Так неумолимый Павел Павлович оттачивал в петербургских салонах свое остроумие; за это время он обходил книжные магазины и принакупал книг; бывали случаи, когда Павел Павлович вспоминал свою практику юриста (а юрист он был действительно замечательный – хладнокровный, уравновешенный, стойкий); попутно тогда распутывал Павел Павлович какое-либо темное дело; и, уличивши мошенников, уезжал в деревню.
Узнавши о том, что мошенники и плуты угрожают матери, Павел Павлович выехал в Гуголево; предварительно он потребовал кой-какие из документов, кой-какие письменно навел справки и спешно выехал, чтобы обнаружить хамское плутовство; разговор с Еропегиным успокоил барона: он понял, что купец уже больше не будет грозить.

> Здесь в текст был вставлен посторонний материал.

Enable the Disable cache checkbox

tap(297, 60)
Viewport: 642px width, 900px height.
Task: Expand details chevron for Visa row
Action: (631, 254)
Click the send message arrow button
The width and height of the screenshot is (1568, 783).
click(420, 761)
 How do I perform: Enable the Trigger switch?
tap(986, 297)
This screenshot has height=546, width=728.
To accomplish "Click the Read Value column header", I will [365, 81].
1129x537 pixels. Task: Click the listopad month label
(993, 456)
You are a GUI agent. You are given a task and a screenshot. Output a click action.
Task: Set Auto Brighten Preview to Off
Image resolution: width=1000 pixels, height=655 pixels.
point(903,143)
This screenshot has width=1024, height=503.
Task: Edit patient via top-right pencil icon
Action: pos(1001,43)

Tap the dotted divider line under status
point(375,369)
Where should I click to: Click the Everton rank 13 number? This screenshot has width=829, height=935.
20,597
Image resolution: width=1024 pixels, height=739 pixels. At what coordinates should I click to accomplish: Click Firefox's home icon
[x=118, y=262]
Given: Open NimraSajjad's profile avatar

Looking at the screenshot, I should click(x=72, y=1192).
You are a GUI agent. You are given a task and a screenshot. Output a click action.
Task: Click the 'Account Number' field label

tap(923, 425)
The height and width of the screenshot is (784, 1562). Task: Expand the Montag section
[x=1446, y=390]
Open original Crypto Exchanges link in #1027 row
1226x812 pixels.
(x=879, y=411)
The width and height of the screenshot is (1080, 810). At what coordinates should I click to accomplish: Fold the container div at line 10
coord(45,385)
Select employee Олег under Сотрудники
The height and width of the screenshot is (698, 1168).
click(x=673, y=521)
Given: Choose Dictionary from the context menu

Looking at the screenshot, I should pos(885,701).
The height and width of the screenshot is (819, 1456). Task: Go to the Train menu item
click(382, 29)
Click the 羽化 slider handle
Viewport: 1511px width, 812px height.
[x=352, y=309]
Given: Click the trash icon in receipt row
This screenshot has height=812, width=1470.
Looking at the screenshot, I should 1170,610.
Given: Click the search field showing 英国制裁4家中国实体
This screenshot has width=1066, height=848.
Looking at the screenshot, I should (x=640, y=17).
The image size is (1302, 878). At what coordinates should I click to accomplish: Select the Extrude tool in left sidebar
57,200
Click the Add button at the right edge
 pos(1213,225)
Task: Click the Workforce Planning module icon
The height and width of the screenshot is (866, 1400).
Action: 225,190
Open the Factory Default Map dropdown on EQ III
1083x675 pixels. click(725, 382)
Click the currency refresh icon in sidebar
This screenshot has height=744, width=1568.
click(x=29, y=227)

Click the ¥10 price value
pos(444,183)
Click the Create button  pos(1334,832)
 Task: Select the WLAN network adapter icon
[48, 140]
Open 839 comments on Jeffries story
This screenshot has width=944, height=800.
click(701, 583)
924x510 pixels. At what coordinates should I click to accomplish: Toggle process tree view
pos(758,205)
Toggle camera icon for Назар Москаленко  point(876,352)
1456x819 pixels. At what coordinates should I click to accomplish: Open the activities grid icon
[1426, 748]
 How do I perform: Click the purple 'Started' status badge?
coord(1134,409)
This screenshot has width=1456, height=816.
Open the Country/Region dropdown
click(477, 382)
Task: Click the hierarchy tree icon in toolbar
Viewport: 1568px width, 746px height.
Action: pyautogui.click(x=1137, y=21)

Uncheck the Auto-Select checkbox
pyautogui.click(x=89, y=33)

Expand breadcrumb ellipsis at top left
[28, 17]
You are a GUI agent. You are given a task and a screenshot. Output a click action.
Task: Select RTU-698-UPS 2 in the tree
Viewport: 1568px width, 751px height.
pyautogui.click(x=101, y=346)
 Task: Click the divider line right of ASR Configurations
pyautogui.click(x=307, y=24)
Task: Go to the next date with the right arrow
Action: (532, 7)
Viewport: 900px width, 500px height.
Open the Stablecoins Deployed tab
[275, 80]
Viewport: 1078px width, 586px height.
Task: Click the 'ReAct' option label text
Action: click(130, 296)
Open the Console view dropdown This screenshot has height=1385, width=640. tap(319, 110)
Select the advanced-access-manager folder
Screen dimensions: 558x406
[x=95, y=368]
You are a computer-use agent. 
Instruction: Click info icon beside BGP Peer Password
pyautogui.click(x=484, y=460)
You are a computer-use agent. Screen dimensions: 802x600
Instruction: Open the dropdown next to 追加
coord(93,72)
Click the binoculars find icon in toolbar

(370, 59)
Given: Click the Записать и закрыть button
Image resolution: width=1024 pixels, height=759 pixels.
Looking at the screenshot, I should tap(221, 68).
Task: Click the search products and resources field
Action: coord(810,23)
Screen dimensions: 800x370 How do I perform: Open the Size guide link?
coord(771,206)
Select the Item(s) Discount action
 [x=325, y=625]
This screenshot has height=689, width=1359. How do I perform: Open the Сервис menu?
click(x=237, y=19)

Впрочем, не из одной боязни за состояние матери Павел Павлович быстро выехал в Гуголево; более, чем мысль о матери, потревожила его мысль о племяннице Катеньке, напоминавшей ему безвременно погибшую его любовь – к сестре; Катенька занимала мысли Павла Павловича очень и очень; он питал к ней какое-то особо нежное, быть может, слишком для родственника нежное чувство; но как порядочный человек, он ничего не строил на этом чувстве; все же мысль о том, что его племянница помолвлена за мужлана и, как говорят, чудака, взволновала его; что ее жених мужлан – это волновало Павла Павловича лишь эмоционально, а вовсе не принципиально: принципиально Павел Павлович был демократ; то же, что этот мужлан – чудак и поэт, – скорей его примиряло с браком (как известно, чудаки чувствуют друг к другу известное уважение и взаимное понимание). Теперь же, узнав о бегстве «мужлана» из гуголевской усадьбы, об увлеченье какой-то бабой, сектанткой, и о позорных для Катина жениха баронессиных подозреньях, Павел Павлович Тодрабе-Граабен, барон, по ему одному ведомым причинам составил вдруг заключенье, что этот «мужлан» – порядочный человек, как раз подходящий Кате.
Катя: как она занимала мысли барона последний год! Он завел с ней вдруг грустно-томную переписку; он писал ей мрачные письма за подписью «дядя»; старался издалека руководить ее чтением; писал он ей на лазурного цвета бумаге, вынимаемой из саше , и прикладывал к сургучу старинную печать с изображением двух деревьев и с выгравированным четверостишием:
Ручей два древа разделяет,
Но ветви их, сплетясь, растут;
Судьба два сердца разделяет,
Но мысли их в одном живут…
Последние годы Павел Павлович и похудел, и поседел; его нос заострялся все более, как и суждения его, заостренные нестерпимо; он мрачно блистал своим остроумием, как клинком отточенного кинжала; но остроумничал он один сам с собой; более всего к нему тянуло молодежь; но молодежь Павел Павлович от себя гнал; люди же старые от него убегали и сами. Бесполезное его остроумие на рубеже двух эпох одиноко светило Павлу Павловичу на остатке того пути, который надлежало ему совершить в этом мире.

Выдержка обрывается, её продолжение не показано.